DRE -  Oh I hope you've caught it this month hun! Sounds promising based on last cycle. Well done you for joining the gym. I think I'd be in Casualty if I cycled 1 mile let alone 11.1!! Your Fab!!

KerryB
xx


----------



## DRE (Apr 21, 2005)

KerryB

I did feel as though I needed casualty - but I was so chuffed when I finished - gave me a real buzz, I had forgotten how much i like exercise!! I used to use the gym or pool every day mon-fri in my lunchtime - different job now that doesnt really allow for it - but they have built this gym thats a 5 minute walk from my house so theres no excuse really.  I lost around 2 stone a couple of years ago (slimming world) and i felt great - its all come back on now and some more - so I really need to do something - its so hard though!! and I love a little   too, so dieting is difficult - so its exercise or weight gain - no choice really!!!

DRE
x


----------



## KerryB (Mar 7, 2005)

Iknow what you mean. Its so ahrd to get back on the wagon. I love a glass of wine but ahve cut down alot lately. I still have a few at the weekend though.  Weight is problem with me too. Tried SW, WW, Slim Fast, the lot. I'm just hopeless at sticking to anyhting, and can't do set menu's to save my life!!  I think your doing reat, getting started is the hardest part, and I know your right, once you do you remember how much you liked it before! I'll get there, one day!

KerryB
xx


----------



## kellydallard (Nov 25, 2004)

My god you ladies have been busy 

Basting went well thanks-well atleast I hope it did!! Hopefully the 2ww wont seem too long cos I have got loads to sort out including my dads surprise 65th party 

Sorry I havent got much time for personals but dh wants me to rest-im ssssooooo bored and Im on the go all the time so its really weird for me to stay still for more than five minutes.

Forgot who mentioned it-think it was sally   but I have also noticed I have had more good hair days than normal and also less spots-im just shocked the clomid has good side effects 

Catch ya all later

Kelly x


----------



## flowerpot (Jan 20, 2005)

Get those feet up Mrs!!!  take it easy and report back tomorrow


----------



## NikiH (Jun 29, 2005)

Hey Girls  

Totall agree re pg women smoking, I did have a couple last week before I knew as was so stressed about the cats, but was very upset with myself anyway as gave up some time ago so threw them out straight away and wouldn't dream of having one now.  Scared enough about what I should eat and drink!

Sally - Lucky, lucky you!  My skin has broken out, hair the same though,  what a great side affect to have    What do you do at the maternity hospital?

Dre - Well done you, you biker you!
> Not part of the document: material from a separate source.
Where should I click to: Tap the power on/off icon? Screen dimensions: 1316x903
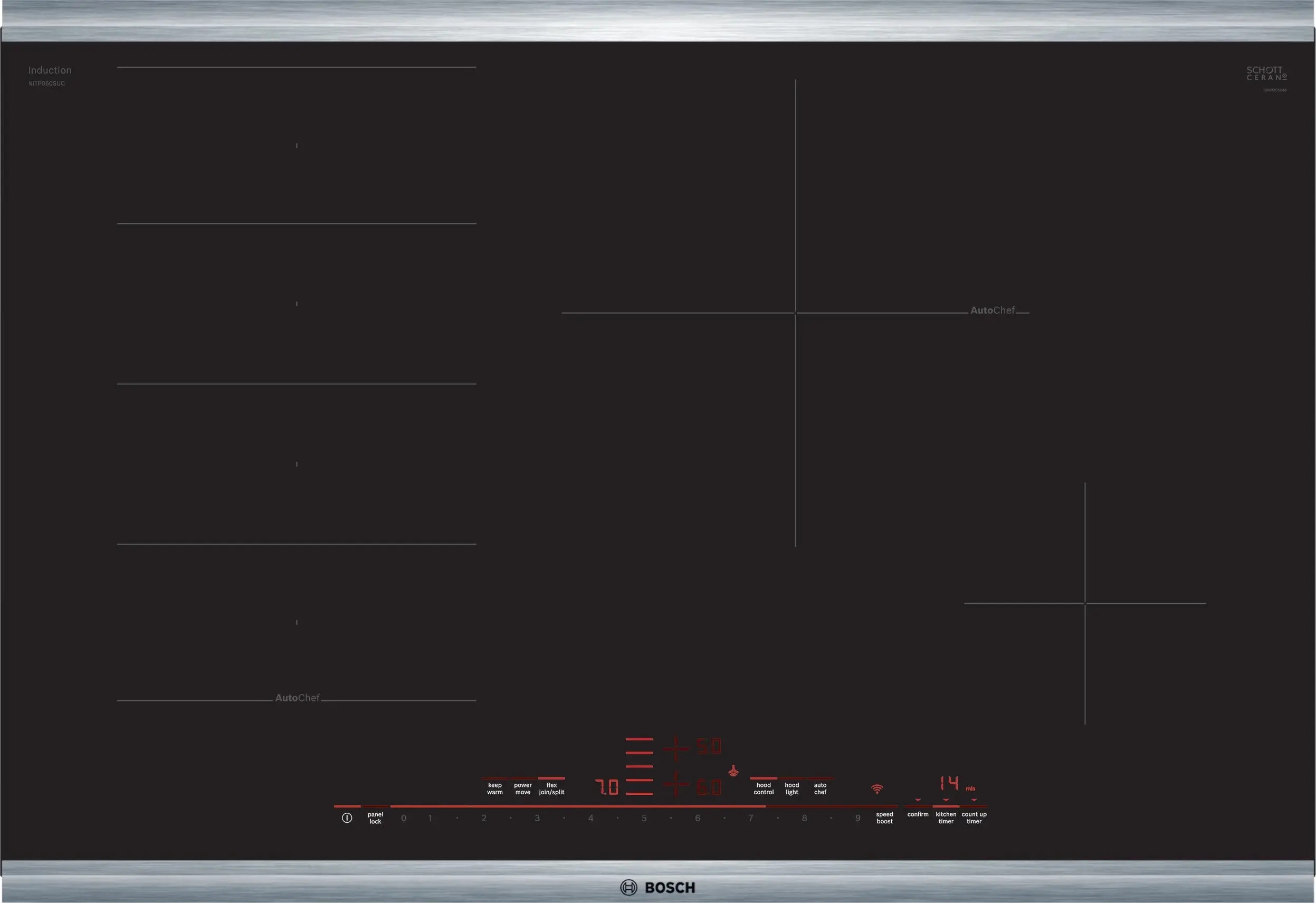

We also joined a   at the weekend , went yesterday and did 1/2 hr of swimming, really enjoyed it but made me realise how out of shape I am.   for youxx

Kerry  - I garden too!  Not flowers but Veg, everyone laughs at me, but they think it's gr8 too as they get lovely fresh organic veg!

Sun is shining here, lovely and warm 

Nikix


----------



## NikiH (Jun 29, 2005)

Kelly

Must have been posting the same time as you.  Sounds like it went really well, still have everything crossed for you and am getting cramp!  Rest and relax and let yourself be pampered 

Nikix


----------



## KerryB (Mar 7, 2005)

Kelly - Glad to hear t went well. Get those feet and chill lady, or we'll all come over there and make you!! Have a biscuit or two   with a cuppa!!!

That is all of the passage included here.